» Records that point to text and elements
--- --- ---

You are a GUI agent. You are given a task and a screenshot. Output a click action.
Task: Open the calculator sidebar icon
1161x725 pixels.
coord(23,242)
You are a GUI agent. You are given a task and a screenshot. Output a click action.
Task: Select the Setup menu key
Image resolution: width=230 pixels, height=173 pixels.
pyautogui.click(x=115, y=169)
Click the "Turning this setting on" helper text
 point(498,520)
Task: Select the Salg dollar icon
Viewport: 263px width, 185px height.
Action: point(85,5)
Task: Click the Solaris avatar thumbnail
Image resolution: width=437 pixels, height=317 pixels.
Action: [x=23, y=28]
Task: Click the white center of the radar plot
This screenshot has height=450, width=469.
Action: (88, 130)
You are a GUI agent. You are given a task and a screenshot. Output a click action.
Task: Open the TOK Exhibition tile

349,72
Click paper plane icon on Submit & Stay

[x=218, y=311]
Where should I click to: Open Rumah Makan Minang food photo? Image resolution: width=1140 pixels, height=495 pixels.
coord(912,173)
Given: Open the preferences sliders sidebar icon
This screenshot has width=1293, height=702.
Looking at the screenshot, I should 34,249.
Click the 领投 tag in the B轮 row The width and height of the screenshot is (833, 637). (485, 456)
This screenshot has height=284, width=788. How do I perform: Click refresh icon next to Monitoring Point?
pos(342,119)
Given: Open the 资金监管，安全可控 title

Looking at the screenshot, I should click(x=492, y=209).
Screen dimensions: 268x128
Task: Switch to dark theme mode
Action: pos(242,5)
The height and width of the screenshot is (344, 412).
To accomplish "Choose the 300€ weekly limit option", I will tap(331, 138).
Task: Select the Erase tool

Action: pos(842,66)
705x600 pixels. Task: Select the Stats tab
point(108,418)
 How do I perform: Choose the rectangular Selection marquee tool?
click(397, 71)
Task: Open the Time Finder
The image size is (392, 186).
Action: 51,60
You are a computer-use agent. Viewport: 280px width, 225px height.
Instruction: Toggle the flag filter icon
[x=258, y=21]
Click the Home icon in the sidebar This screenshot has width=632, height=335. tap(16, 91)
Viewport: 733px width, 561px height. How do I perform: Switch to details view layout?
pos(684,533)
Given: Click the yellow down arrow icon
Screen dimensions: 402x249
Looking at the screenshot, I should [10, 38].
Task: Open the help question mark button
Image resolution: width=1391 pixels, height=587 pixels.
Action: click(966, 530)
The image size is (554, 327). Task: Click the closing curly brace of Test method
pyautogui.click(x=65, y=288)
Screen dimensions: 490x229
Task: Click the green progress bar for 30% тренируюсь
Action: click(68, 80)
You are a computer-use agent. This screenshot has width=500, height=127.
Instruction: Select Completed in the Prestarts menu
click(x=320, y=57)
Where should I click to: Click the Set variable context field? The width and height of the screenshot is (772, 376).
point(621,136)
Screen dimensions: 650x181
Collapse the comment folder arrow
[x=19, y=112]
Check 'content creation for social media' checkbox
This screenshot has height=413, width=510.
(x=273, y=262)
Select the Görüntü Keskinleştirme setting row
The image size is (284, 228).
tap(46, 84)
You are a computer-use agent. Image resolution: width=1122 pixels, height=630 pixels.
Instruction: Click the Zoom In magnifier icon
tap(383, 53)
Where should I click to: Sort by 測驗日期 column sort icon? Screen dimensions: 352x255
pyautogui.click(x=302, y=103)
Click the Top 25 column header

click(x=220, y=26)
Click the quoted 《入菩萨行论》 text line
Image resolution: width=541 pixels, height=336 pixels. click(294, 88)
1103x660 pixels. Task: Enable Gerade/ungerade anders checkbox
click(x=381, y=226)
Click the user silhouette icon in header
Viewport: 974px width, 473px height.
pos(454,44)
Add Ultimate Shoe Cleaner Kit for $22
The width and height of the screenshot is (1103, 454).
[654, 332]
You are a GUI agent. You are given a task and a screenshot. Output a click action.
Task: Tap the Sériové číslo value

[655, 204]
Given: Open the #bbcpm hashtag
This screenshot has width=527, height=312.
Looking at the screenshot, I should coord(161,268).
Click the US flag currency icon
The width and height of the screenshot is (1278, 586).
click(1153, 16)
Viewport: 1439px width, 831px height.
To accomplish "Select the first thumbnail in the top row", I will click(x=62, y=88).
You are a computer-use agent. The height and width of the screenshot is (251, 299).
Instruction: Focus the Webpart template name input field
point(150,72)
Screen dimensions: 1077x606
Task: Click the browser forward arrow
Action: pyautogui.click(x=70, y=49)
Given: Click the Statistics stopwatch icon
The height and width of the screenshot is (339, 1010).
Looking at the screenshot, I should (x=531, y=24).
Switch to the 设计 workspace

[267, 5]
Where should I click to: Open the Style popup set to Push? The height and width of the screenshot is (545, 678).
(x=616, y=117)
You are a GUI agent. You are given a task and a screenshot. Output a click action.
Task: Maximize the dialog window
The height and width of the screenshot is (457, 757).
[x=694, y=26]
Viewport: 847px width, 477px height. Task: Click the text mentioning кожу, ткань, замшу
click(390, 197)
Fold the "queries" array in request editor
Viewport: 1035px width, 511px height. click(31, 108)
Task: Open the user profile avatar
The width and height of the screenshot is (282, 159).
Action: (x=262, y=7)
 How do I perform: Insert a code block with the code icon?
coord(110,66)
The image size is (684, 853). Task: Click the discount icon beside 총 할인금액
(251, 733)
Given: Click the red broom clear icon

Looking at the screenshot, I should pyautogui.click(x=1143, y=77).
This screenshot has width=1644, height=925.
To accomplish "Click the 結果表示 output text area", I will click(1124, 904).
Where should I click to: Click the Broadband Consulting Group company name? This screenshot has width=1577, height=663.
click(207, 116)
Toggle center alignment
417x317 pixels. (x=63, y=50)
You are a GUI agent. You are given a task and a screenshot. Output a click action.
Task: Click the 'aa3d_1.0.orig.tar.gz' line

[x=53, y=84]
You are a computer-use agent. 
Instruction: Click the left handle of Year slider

--- --- ---

» SET EXERCISE
Repeat the records word for word, starting with the line that contains "How do I perform: Insert" and going on through the end of the records.

» ANSWER FOR THIS EXERCISE
 How do I perform: Insert a code block with the code icon?
coord(110,66)
The image size is (684, 853). Task: Click the discount icon beside 총 할인금액
(251, 733)
Given: Click the red broom clear icon

Looking at the screenshot, I should pyautogui.click(x=1143, y=77).
This screenshot has width=1644, height=925.
To accomplish "Click the 結果表示 output text area", I will click(1124, 904).
Where should I click to: Click the Broadband Consulting Group company name? This screenshot has width=1577, height=663.
click(207, 116)
Toggle center alignment
417x317 pixels. (x=63, y=50)
You are a GUI agent. You are given a task and a screenshot. Output a click action.
Task: Click the 'aa3d_1.0.orig.tar.gz' line

[x=53, y=84]
You are a computer-use agent. 
Instruction: Click the left handle of Year slider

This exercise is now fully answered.